In high-cost sampling domains—such as medical imaging and remote sensing—active target discovery remains challenging due to scarce prior knowledge. To address this, we propose a neuroscience-inspired neural framework that operates without strong priors. Our method introduces a permanent–transient dual-memory mechanism for hierarchical modeling of observational history; designs an interpretable, monotonically optimizing prior estimation architecture that eliminates reliance on initial priors inherent in generative models; and integrates diffusion-model principles with sequential active learning to dynamically refine sampling strategies under low-data-density conditions. Evaluated on species distribution modeling and remote sensing detection tasks, our approach consistently outperforms state-of-the-art baselines, demonstrating superior efficiency, robustness, and cross-domain generalizability.

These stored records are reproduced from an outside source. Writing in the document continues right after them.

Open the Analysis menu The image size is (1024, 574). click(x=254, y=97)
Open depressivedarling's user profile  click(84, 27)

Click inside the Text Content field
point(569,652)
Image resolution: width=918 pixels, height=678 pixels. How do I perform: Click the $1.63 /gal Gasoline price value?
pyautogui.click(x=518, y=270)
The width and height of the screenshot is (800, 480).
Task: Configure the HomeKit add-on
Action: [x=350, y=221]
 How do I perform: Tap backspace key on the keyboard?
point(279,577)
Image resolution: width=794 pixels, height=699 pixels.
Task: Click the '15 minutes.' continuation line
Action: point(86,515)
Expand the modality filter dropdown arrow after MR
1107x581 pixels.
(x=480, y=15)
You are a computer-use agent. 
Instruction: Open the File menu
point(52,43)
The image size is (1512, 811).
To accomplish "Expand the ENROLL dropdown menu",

In many scientific and engineering fields, where acquiring high-quality data is expensive--such as medical imaging, environmental monitoring, and remote sensing--strategic sampling of unobserved regions based on prior observations is crucial for maximizing discovery rates within a constrained budget. The rise of powerful generative models, such as diffusion models, has enabled active target discovery in partially observable environments by leveraging learned priors--probabilistic representations that capture underlying structure from data. With guidance from sequentially gathered task-specific observations, these models can progressively refine exploration and efficiently direct queries toward promising regions. However, in domains where learning a strong prior is infeasible due to extremely limited data or high sampling cost (such as rare species discovery, diagnostics for emerging diseases, etc.), these methods struggle to generalize. To overcome this limitation, we propose a novel approach that enables effective active target discovery even in settings with uninformative priors, ensuring robust exploration and adaptability in complex real-world scenarios. Our framework is theoretically principled and draws inspiration from neuroscience to guide its design. Unlike black-box policies, our approach is inherently interpretable, providing clear insights into decision-making. Furthermore, it guarantees a strong, monotonic improvement in prior estimates with each new observation, leading to increasingly accurate sampling and reinforcing both reliability and adaptability in dynamic settings. Through comprehensive experiments and ablation studies across various domains, including species distribution modeling and remote sensing, we demonstrate that our method substantially outperforms baseline approaches.